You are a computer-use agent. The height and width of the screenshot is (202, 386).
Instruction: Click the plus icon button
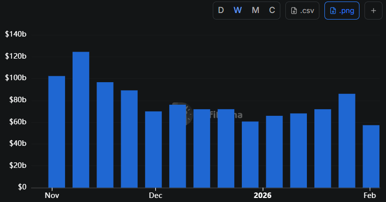pos(373,11)
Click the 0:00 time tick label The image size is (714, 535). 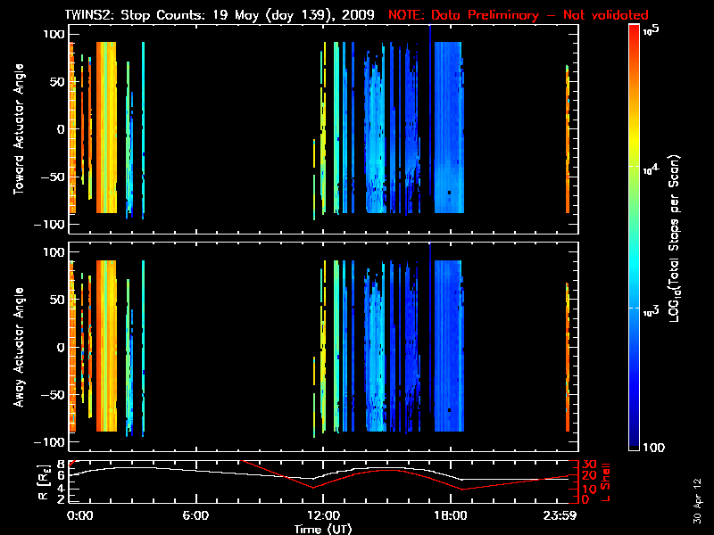coord(79,516)
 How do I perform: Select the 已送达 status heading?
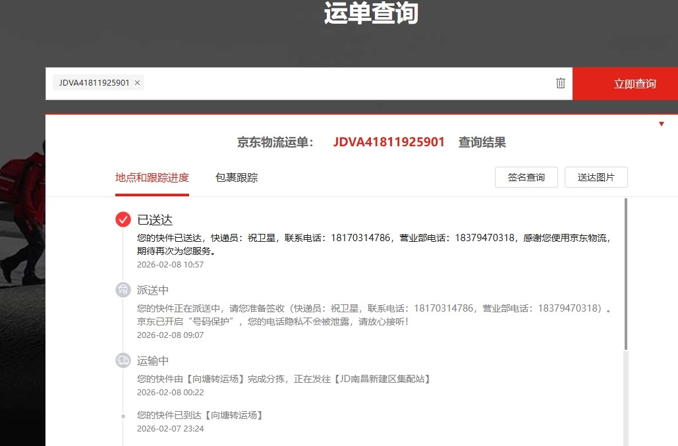point(155,220)
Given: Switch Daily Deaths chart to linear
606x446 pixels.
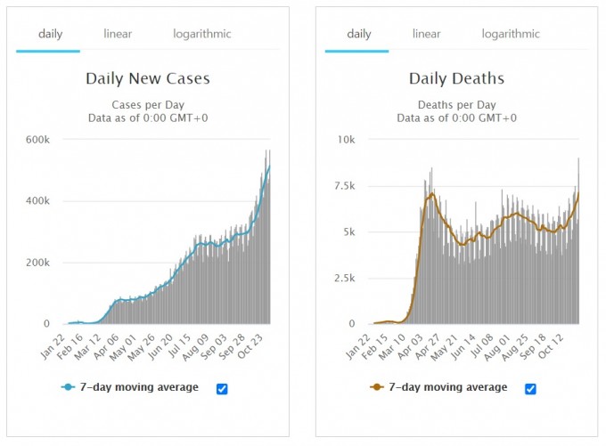Looking at the screenshot, I should tap(426, 34).
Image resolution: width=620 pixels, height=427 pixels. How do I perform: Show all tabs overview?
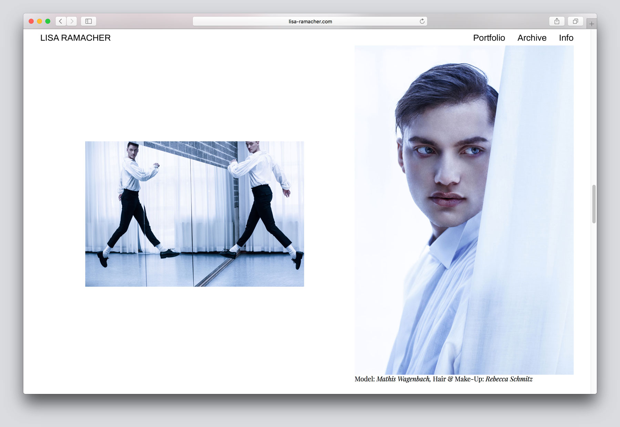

______________________________

WORK TO DO - Rewrite the rows from the line with "Given: Switch Daily Deaths chart to linear" through the end of the rows, putting "px" in place of "pixels" and keeping everything else the same. Leave the pictures out.

REPLY TO THE TASK -
Given: Switch Daily Deaths chart to linear
606x446 px.
Looking at the screenshot, I should tap(426, 34).
Image resolution: width=620 px, height=427 px. How do I perform: Show all tabs overview?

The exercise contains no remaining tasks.